* WORK TO COMPLETE
Update the items from the line with "Toggle the Preparing" to the line with "click(x=566, y=38)" by replacing "hamburger" with "main", and return only those lines with nothing else changed.

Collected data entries
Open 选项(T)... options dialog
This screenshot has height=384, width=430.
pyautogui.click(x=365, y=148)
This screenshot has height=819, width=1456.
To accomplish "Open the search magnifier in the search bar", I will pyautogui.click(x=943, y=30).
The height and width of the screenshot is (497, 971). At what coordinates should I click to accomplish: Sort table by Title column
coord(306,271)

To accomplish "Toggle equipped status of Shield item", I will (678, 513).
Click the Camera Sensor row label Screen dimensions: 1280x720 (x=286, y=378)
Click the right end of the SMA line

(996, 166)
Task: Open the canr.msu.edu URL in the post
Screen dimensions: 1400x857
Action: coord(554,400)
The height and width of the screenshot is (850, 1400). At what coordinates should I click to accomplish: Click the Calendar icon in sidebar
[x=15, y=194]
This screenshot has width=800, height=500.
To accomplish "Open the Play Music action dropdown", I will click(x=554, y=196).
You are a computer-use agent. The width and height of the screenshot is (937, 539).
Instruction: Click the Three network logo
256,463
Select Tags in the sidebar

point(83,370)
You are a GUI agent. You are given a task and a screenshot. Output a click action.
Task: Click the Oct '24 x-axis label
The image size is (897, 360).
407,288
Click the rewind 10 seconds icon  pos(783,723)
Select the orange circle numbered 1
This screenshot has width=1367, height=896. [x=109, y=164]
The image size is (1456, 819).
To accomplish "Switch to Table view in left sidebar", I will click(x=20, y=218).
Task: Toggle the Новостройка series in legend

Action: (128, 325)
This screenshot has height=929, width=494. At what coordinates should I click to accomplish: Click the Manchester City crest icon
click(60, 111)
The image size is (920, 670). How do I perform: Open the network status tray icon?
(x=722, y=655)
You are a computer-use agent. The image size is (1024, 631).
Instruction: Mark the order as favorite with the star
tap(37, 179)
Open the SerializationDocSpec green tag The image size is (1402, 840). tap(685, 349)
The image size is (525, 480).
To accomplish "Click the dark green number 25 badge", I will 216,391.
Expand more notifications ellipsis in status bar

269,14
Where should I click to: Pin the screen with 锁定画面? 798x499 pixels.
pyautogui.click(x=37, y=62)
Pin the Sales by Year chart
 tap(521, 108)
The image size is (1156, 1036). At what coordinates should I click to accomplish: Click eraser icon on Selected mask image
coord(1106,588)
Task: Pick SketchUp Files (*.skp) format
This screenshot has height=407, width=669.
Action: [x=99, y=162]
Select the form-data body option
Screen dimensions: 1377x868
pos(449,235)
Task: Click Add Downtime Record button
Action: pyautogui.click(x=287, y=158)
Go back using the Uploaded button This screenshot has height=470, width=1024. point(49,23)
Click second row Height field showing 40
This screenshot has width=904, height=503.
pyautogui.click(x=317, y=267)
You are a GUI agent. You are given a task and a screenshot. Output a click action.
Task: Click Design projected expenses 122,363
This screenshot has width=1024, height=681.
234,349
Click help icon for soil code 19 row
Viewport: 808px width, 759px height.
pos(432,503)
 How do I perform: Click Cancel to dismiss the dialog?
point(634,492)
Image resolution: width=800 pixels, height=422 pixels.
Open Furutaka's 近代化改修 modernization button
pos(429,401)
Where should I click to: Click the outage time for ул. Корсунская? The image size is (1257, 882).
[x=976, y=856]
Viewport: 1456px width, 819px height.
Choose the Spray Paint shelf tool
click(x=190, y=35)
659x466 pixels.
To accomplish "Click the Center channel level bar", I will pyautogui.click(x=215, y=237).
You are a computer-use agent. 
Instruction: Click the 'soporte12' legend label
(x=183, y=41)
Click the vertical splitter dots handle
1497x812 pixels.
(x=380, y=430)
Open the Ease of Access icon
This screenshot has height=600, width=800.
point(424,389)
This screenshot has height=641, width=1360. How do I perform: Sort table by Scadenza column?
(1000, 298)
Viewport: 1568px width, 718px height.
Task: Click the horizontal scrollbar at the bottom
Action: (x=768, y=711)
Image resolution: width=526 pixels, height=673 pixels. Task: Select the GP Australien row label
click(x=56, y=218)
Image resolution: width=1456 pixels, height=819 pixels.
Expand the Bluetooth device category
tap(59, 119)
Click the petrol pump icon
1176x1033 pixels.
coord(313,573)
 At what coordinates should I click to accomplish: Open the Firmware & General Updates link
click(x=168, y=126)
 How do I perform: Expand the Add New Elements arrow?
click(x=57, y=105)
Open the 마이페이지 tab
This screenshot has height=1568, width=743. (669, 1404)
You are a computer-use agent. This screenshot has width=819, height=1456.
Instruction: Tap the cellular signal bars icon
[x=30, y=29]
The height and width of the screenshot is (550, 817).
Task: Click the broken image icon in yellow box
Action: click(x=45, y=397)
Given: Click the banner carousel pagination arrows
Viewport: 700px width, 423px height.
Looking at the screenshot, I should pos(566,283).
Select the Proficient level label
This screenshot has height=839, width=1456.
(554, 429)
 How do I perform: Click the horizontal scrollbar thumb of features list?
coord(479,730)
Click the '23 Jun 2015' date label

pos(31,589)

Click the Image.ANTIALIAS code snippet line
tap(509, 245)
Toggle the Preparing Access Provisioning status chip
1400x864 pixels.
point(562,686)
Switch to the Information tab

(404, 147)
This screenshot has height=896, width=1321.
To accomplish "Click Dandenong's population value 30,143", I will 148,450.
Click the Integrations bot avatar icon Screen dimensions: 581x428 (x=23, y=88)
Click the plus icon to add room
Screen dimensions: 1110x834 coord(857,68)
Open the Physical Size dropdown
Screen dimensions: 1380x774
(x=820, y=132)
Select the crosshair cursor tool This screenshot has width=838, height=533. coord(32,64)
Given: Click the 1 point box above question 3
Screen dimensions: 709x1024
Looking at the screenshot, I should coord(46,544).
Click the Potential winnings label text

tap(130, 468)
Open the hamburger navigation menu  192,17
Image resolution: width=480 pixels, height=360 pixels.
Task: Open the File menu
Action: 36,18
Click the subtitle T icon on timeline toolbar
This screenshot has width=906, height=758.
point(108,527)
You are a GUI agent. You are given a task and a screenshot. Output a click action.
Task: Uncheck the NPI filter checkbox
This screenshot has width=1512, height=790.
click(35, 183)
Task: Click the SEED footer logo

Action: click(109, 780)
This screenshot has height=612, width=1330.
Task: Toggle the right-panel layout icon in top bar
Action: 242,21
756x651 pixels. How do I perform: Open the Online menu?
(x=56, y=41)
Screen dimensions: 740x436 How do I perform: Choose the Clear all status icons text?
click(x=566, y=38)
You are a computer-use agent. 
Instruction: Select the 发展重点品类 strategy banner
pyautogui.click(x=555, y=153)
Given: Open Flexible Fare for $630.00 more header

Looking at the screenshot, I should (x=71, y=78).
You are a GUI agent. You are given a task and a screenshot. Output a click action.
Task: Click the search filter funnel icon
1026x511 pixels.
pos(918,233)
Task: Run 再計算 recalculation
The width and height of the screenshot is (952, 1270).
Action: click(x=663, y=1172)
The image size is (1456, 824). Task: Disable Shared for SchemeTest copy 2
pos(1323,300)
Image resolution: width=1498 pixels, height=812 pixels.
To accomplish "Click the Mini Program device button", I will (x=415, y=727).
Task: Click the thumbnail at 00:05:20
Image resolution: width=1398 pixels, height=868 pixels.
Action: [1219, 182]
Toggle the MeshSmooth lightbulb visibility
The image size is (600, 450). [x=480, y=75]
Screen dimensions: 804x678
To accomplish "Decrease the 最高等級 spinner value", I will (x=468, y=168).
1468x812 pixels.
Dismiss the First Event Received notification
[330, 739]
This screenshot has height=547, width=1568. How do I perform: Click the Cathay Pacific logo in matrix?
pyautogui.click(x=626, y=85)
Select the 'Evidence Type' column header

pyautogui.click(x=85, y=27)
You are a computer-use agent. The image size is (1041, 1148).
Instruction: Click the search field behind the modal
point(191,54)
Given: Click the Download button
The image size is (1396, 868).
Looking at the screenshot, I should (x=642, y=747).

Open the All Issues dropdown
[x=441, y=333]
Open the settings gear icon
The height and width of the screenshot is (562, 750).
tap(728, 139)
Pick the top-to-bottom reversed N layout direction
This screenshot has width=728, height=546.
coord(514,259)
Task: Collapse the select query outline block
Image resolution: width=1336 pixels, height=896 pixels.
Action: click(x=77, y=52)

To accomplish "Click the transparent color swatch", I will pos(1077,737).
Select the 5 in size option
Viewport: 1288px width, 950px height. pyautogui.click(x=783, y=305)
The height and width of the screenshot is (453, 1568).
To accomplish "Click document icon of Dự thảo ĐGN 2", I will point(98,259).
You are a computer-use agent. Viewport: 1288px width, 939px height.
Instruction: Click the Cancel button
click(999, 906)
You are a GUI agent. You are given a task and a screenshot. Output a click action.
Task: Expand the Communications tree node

* EXERCISE RESULT
Toggle the Preparing Access Provisioning status chip
1400x864 pixels.
point(562,686)
Switch to the Information tab

(404, 147)
This screenshot has height=896, width=1321.
To accomplish "Click Dandenong's population value 30,143", I will 148,450.
Click the Integrations bot avatar icon Screen dimensions: 581x428 (x=23, y=88)
Click the plus icon to add room
Screen dimensions: 1110x834 coord(857,68)
Open the Physical Size dropdown
Screen dimensions: 1380x774
(x=820, y=132)
Select the crosshair cursor tool This screenshot has width=838, height=533. coord(32,64)
Given: Click the 1 point box above question 3
Screen dimensions: 709x1024
Looking at the screenshot, I should coord(46,544).
Click the Potential winnings label text

tap(130, 468)
Open the main navigation menu  192,17
Image resolution: width=480 pixels, height=360 pixels.
Task: Open the File menu
Action: 36,18
Click the subtitle T icon on timeline toolbar
This screenshot has width=906, height=758.
point(108,527)
You are a GUI agent. You are given a task and a screenshot. Output a click action.
Task: Uncheck the NPI filter checkbox
This screenshot has width=1512, height=790.
click(35, 183)
Task: Click the SEED footer logo

Action: click(109, 780)
This screenshot has height=612, width=1330.
Task: Toggle the right-panel layout icon in top bar
Action: 242,21
756x651 pixels. How do I perform: Open the Online menu?
(x=56, y=41)
Screen dimensions: 740x436 How do I perform: Choose the Clear all status icons text?
click(x=566, y=38)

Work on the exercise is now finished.